Problem requirements: Each line below from the line with "Image resolution: width=944" to the line with "814x489 pixels." must be copied exactly, including those two, and no picture may appear in the copy.

Start of Given records

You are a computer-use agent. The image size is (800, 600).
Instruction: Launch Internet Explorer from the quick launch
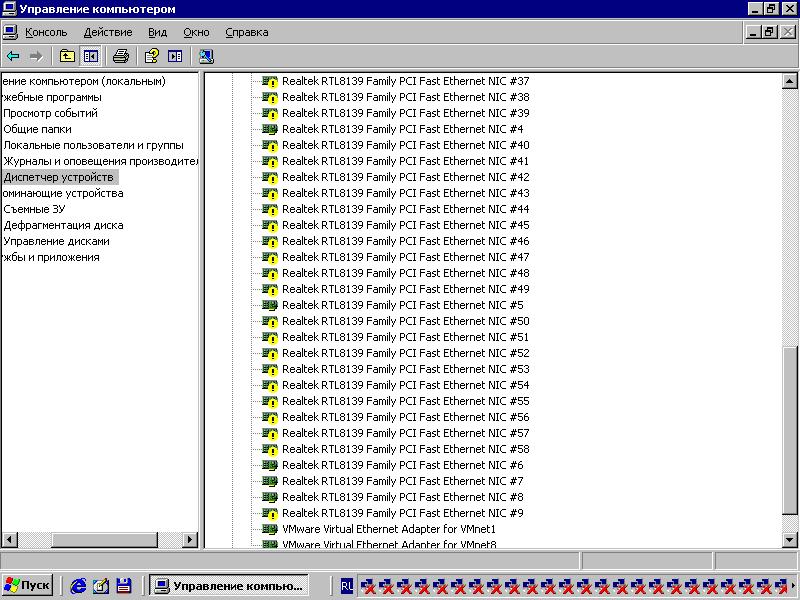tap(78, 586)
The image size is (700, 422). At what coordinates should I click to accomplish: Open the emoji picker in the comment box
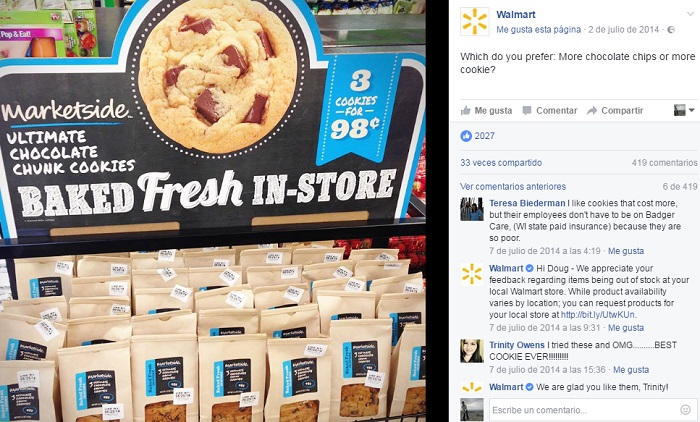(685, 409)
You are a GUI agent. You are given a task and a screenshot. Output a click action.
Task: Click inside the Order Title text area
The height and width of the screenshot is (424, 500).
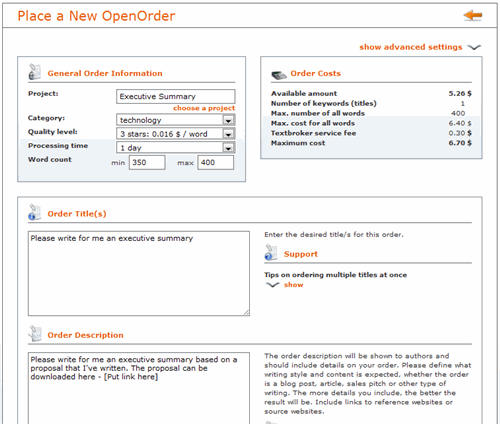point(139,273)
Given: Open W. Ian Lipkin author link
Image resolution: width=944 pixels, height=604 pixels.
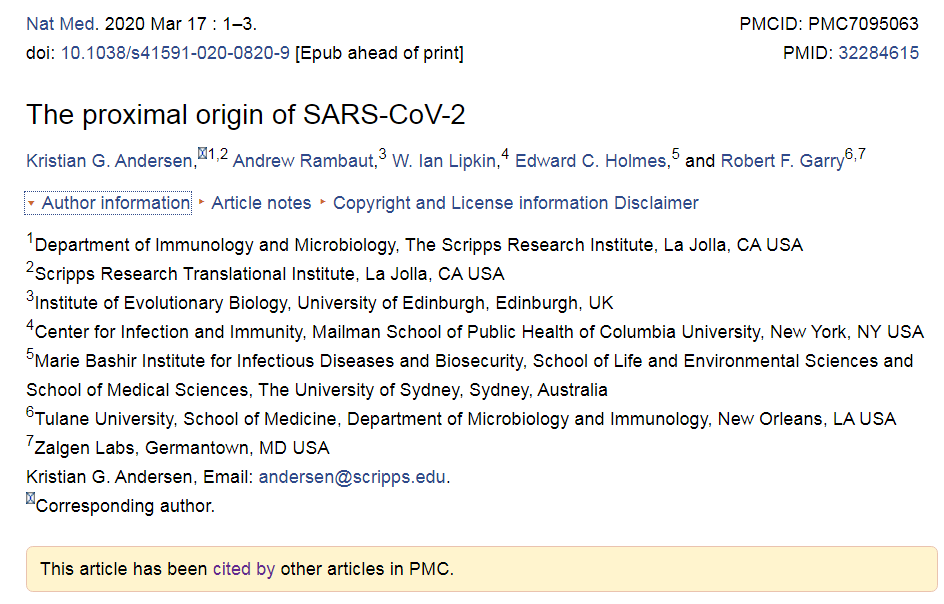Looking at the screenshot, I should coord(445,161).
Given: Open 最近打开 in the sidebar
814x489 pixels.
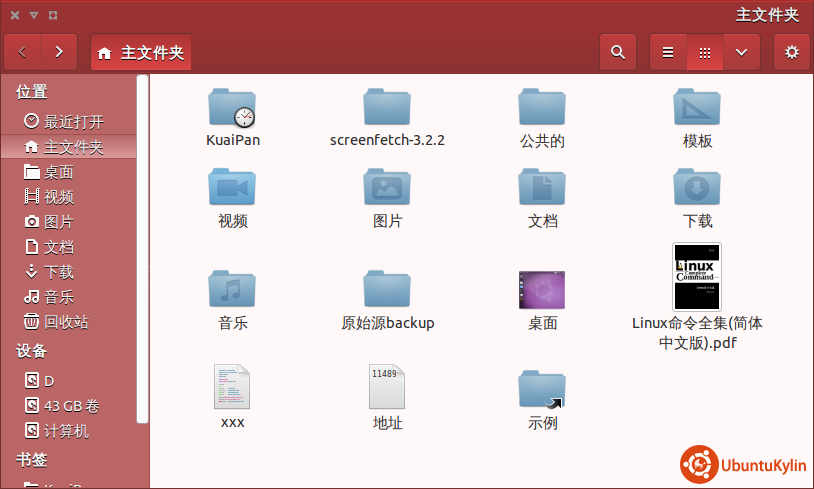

End of Given records
Start of Given records

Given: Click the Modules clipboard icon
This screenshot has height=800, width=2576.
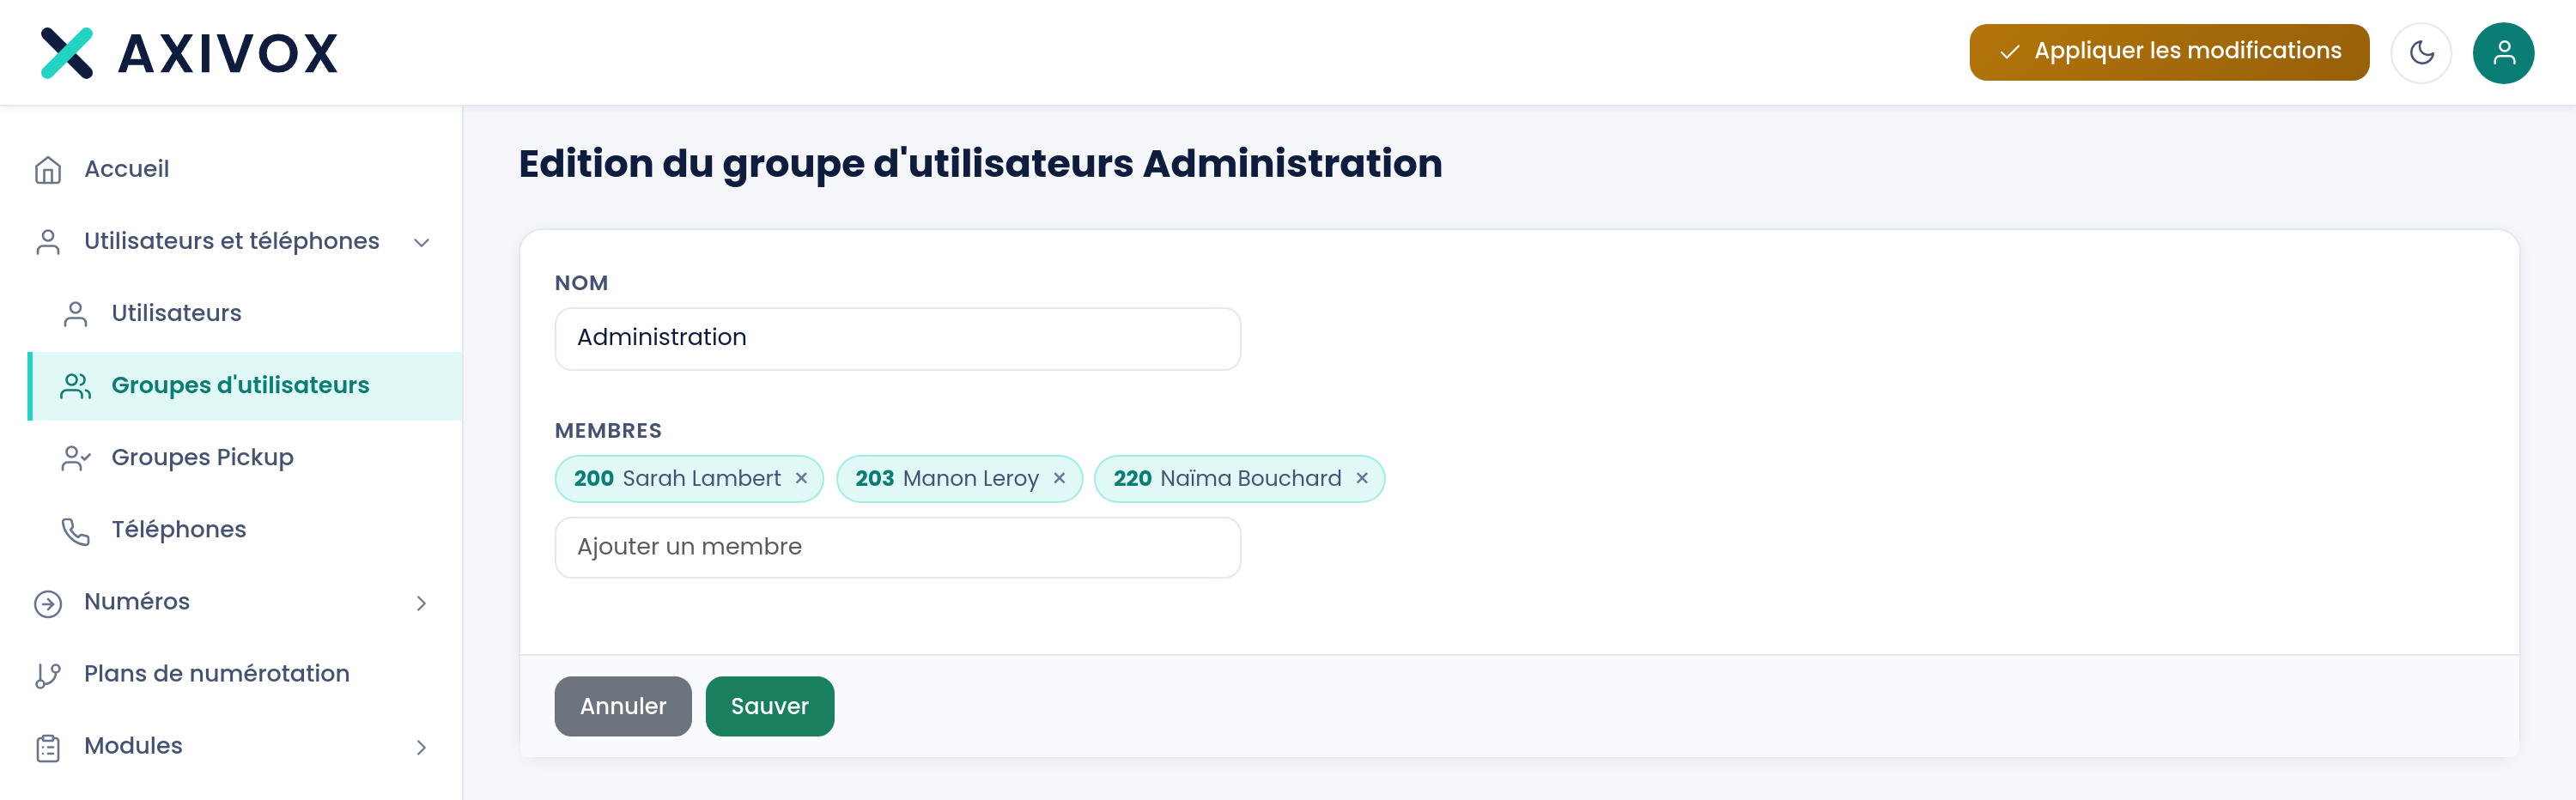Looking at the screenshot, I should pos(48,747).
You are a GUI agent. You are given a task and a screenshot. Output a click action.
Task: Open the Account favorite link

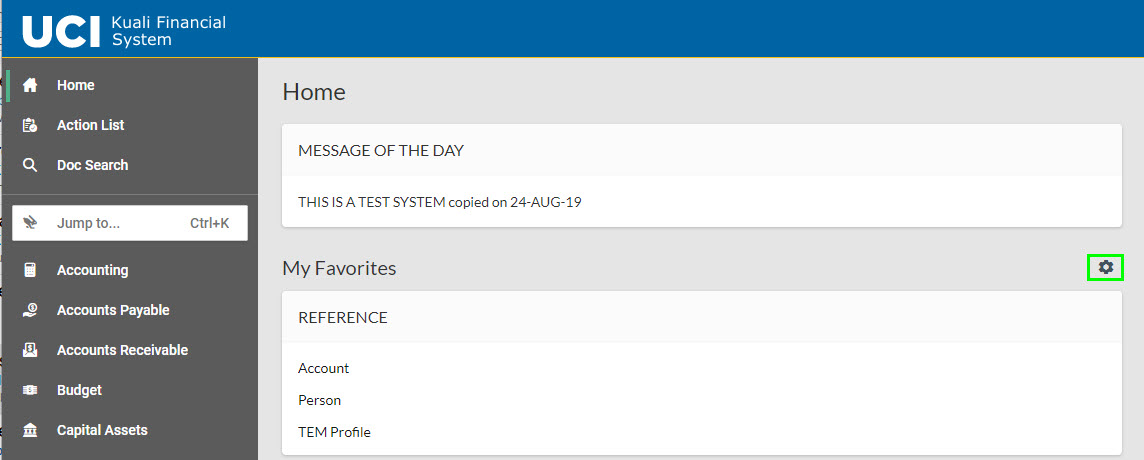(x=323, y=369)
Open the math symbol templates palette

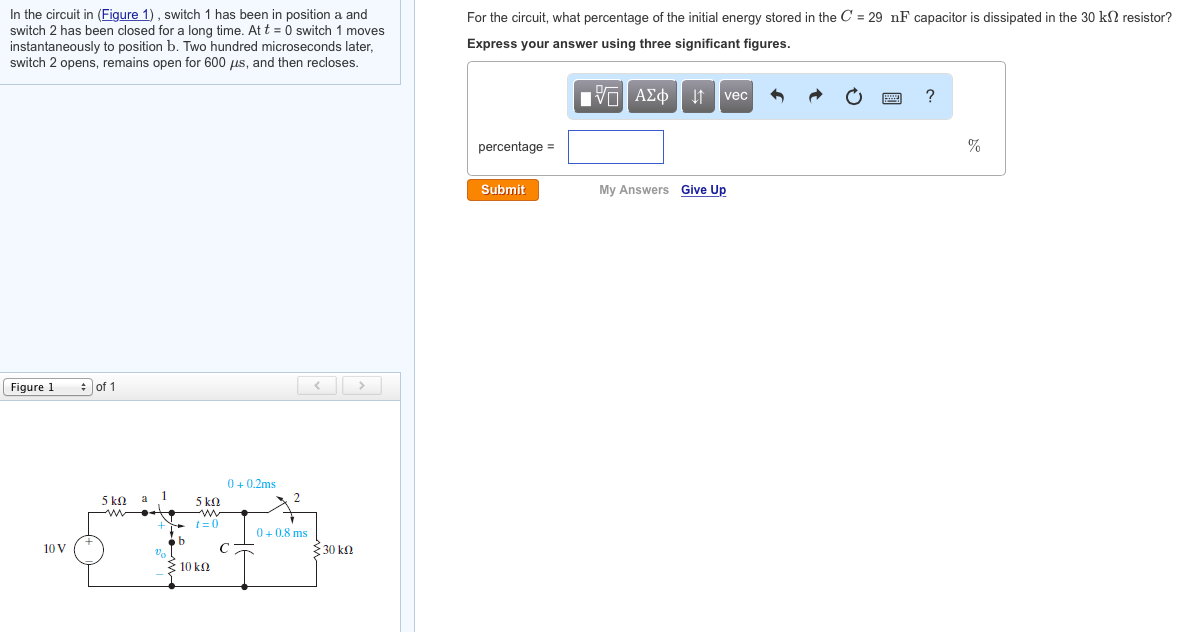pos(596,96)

End of Given records

Task result:
Image resolution: width=944 pixels, height=604 pixels.
Looking at the screenshot, I should coord(445,161).
Given: Open 最近打开 in the sidebar
814x489 pixels.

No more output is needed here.